Supplied passage:
--*--
UNIVERSITY OF CALIFORNIA AT DAVIS
Does air pollution increase risk of AD in a genetically susceptible animal model?
traffic-related air pollution, Alzheimer's disease risk, Air Pollution, Alzheimer's Disease, Vehicle Emissions
? DESCRIPTION (provided by applicant): Alzheimer’s disease (AD) is the most prevalent age-related neurodegenerative disease in the United States. More than 90% of cases are idiopathic and there is growing consensus that environmental factors interact with genes of susceptibility to influence the age of onset and progression of this disease. Recent epidemiological studies have reported a positive correlation between exposure to traffic-related air pollution and the occurrence of the hallmark clinical characteristics of AD, including increased expression of pro-inflammatory markers in the brain, diffuse amyloid plaques, neuronal cell loss, and impaired cognition. We hypothesize that traffic- related air pollution emitted from motor vehicles triggers inflammatory responses in the brain that initiate or accelerate the progression of AD. To test this, we will use a unique animal model: the TgF344 rat, which expresses human genes that confer susceptibility to AD. We will expose male and female TgF344 rats and their wildtype littermates to polluted air sampled directly from the Caldecott tunnel in the San Francisco area beginning at postnatal day 28 to up to 12 months of age. Caldecott tunnel air will be delivered to animals housed in a portable vivarium parked adjacent to the tunnel. Control animals will be exposed to clean filtered air. Caldecott tunnel air will be collected every three weeks for gas and particle chemical characterization, and both Caldecott tunnel air and clean filtered air will be monitored continuously for particle size distribution and concentration. Learning and memory as well as neuroinflammation and AD-like pathology will be assessed in animals at 3, 6, 9 and 12 months of age. These studies will provide proof-of-concept data identifying functionally relevant interactions between AD-linked genetic susceptibilities and a ubiquitous environmental risk factor.
--*--
Dataset excerpt:

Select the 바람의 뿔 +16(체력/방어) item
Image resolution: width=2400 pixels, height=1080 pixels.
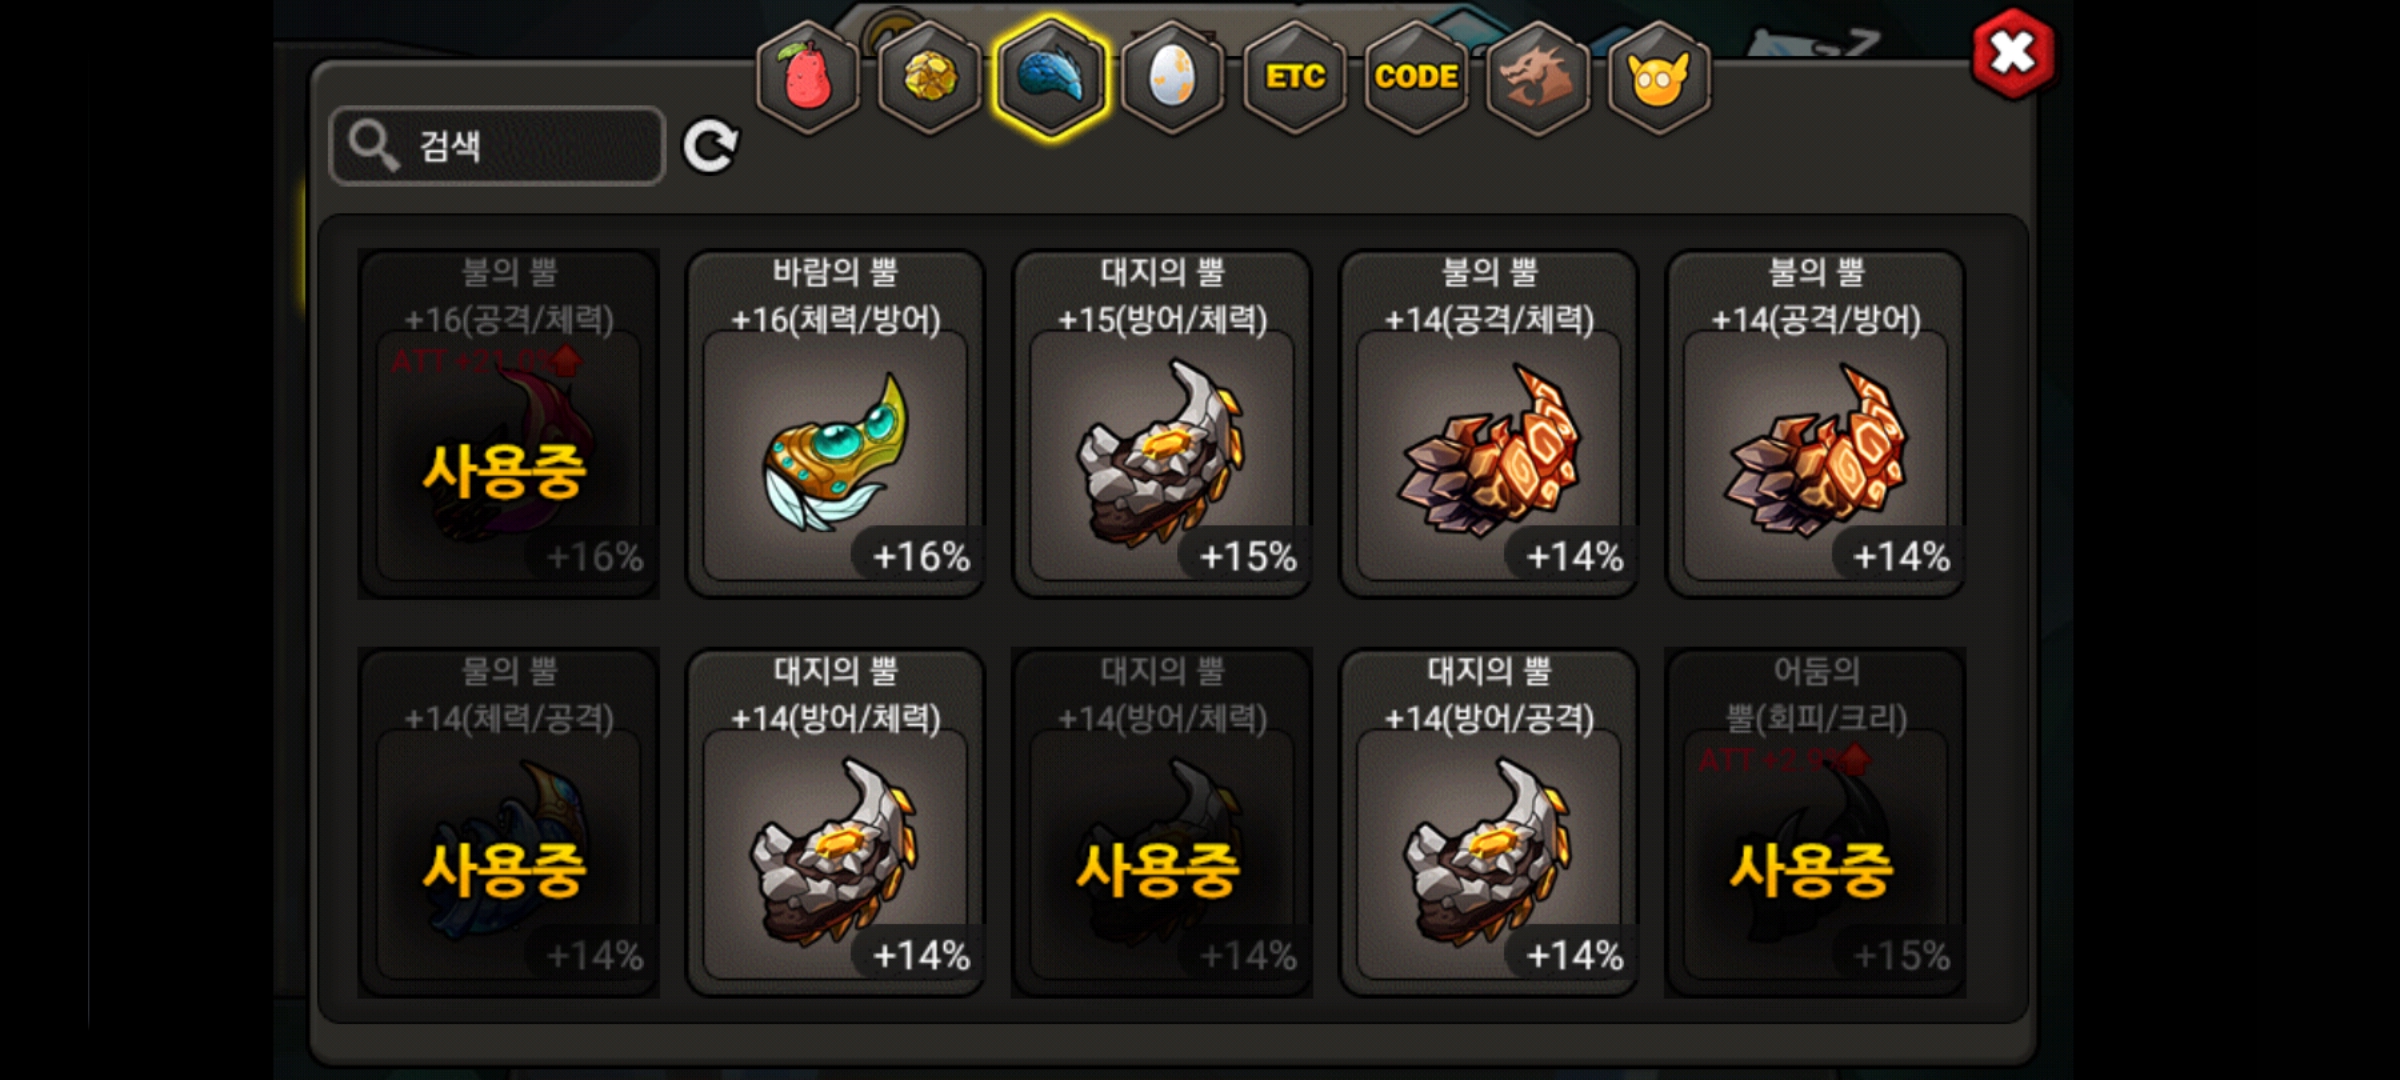(x=835, y=424)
--*--
Problem details: Translate this sentence from the project description into Spanish: "Control animals will be exposed to clean filtered air." The lines above come from a different source than the project description.

Output below: Los animales de control serán expuestos a aire limpio filtrado.